● Passage shown:

I imagine they were too exhausted to enjoy our loud company very much, but it was fun having them around for a few days.
The days were filled with traditional Oglebay family reunion activities – golf, ropes course, golf, the zoo, golf, fishing, golf, pedal boats, golf, rock wall, horseback riding, golf…
Mom has all the pictures. Here are a few.
Temples, Organs, and a Long-Lost College Roommate
I mentioned last month that my Saturday-evening shift at the temple was being discontinued. (Long story.) As a result, all of us Saturday-evening workers were asked to move to the Saturday-afternoon shift, which runs from 11:15 to 5:00.
I am finding the new shift somewhat more challenging. For one thing, finding a parking spot at the temple at 11:00 a.m. on a Saturday is about 80 million times harder than finding one 4:00 p.m. on a Saturday. But that’s not even close to the hardest part of it.
Here is how my last two Saturdays have gone:
5:00 a.m. – Arise, eat something, get dressed, etc., drive to Bethesda
6:30 a.m. – LSD (long slow distance) run with the Montgomery County Road Runners Club’s Experienced Marathon Program (XMP) – Last week was 20 miles, yesterday was 16 miles, next week is 21 miles.

● Data block:
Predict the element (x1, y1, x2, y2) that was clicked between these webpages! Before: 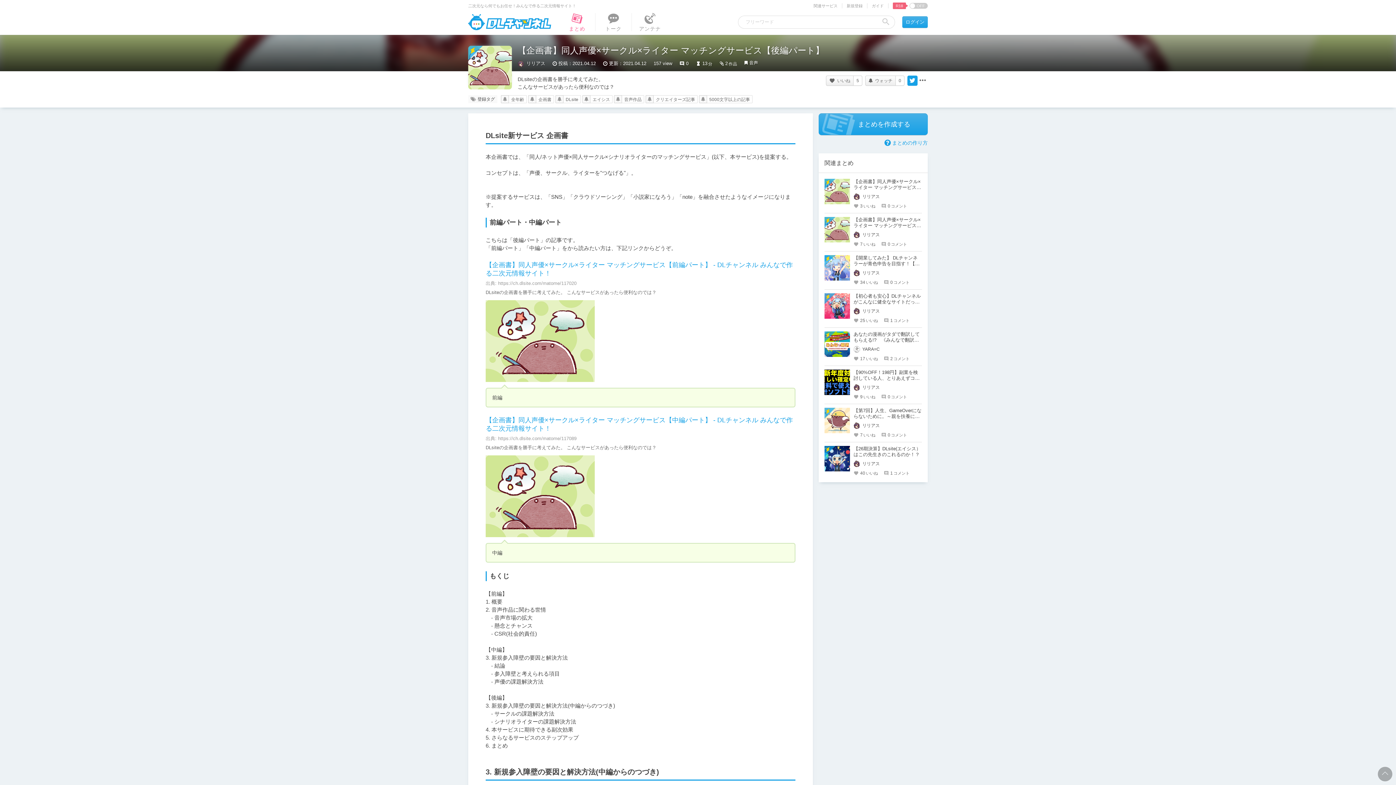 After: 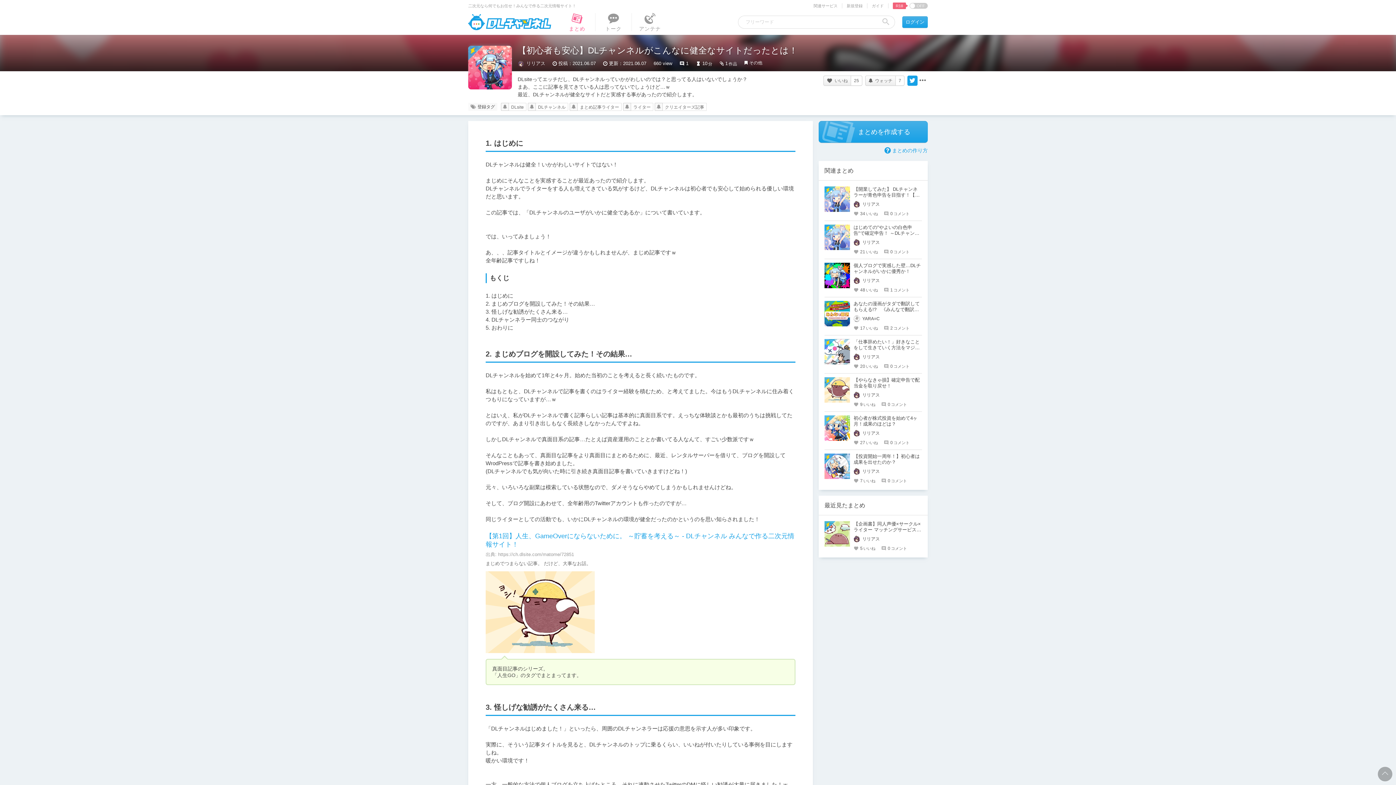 Action: bbox: (853, 293, 921, 310) label: 【初心者も安心】DLチャンネルがこんなに健全なサイトだったとは！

● Actions to take:
(a) Based on the blog excerpt about the reunion and the temple shift, state whether each statement agrees with it (yes or no), quoting the words that decide it: (i) The Saturday-afternoon shift runs from 11:15 to 5:00. (ii) Finding a parking spot is the hardest part of the new shift. (iii) Last week's long run was 16 miles.
(b) Name every distinct family reunion activity listed in the blog excerpt about the reunion and the temple shift, giving each one only once.
(c) Carry on with the blog excerpt about the reunion and the temple shift, starting after its final sentence.

● Task results:
(a)
(i) Yes: "which runs from 11:15 to 5:00."
(ii) No: "But that’s not even close to the hardest part of it."
(iii) No: "Last week was 20 miles, yesterday was 16 miles"

(b) golf, ropes course, the zoo, fishing, pedal boats, rock wall, horseback riding

(c)
Whenever that ends – Drive home, eat and drink as much as I possibly can, shower, change into church clothes
11:00-ish a.m. – Leave for the temple
11:15-ish a.m. – Arrive at temple and change from church clothes into temple clothes (i.e., from a blue suit into a white suit)
11:30 a.m. – Walk into preparation meeting (15 minutes late)
5:00 p.m. – Drive home from the temple
5:15 p.m. – Collapse
Actually, last Saturday night, Crystal and I drove to Annapolis for dinner after my shift and walked around the waterfront as the sun set because the weather was so nice. But last night (I’m typing this on Sunday night – have no idea when I’ll actually get around to publishing it) I was completely gassed and just collapsed.
I don’t know how sustainable this is, but it feels like what I’m supposed to do. There’s nothing about it I don’t enjoy. It just drains all the energy out of me. We’ll see.
From the office of amazing coincidences, among my new colleagues on the Saturday-afternoon shift is my old college roommate, Aaron. Our chance encounter in the temple last Saturday was our first contact since we were BYU freshmen 33 years ago. Aaron lives in Reston, but we subsequently determined that not only do we both work in Rosslyn, we work in the same building! He’s on the 19th floor, I’m on the 12th.
If you want to figure out the odds of one kid from New Jersey (me) and another kid from California (Aaron) ending up first as random roommates in Utah and then, a generation later, on the same temple shift in Maryland while working in the same office building in Virginia, it makes my head hurt.
It makes me wonder how many times we’ve been on the same elevator in the past five years and not recognized each other. We had to be in the temple.
The name tags probably helped.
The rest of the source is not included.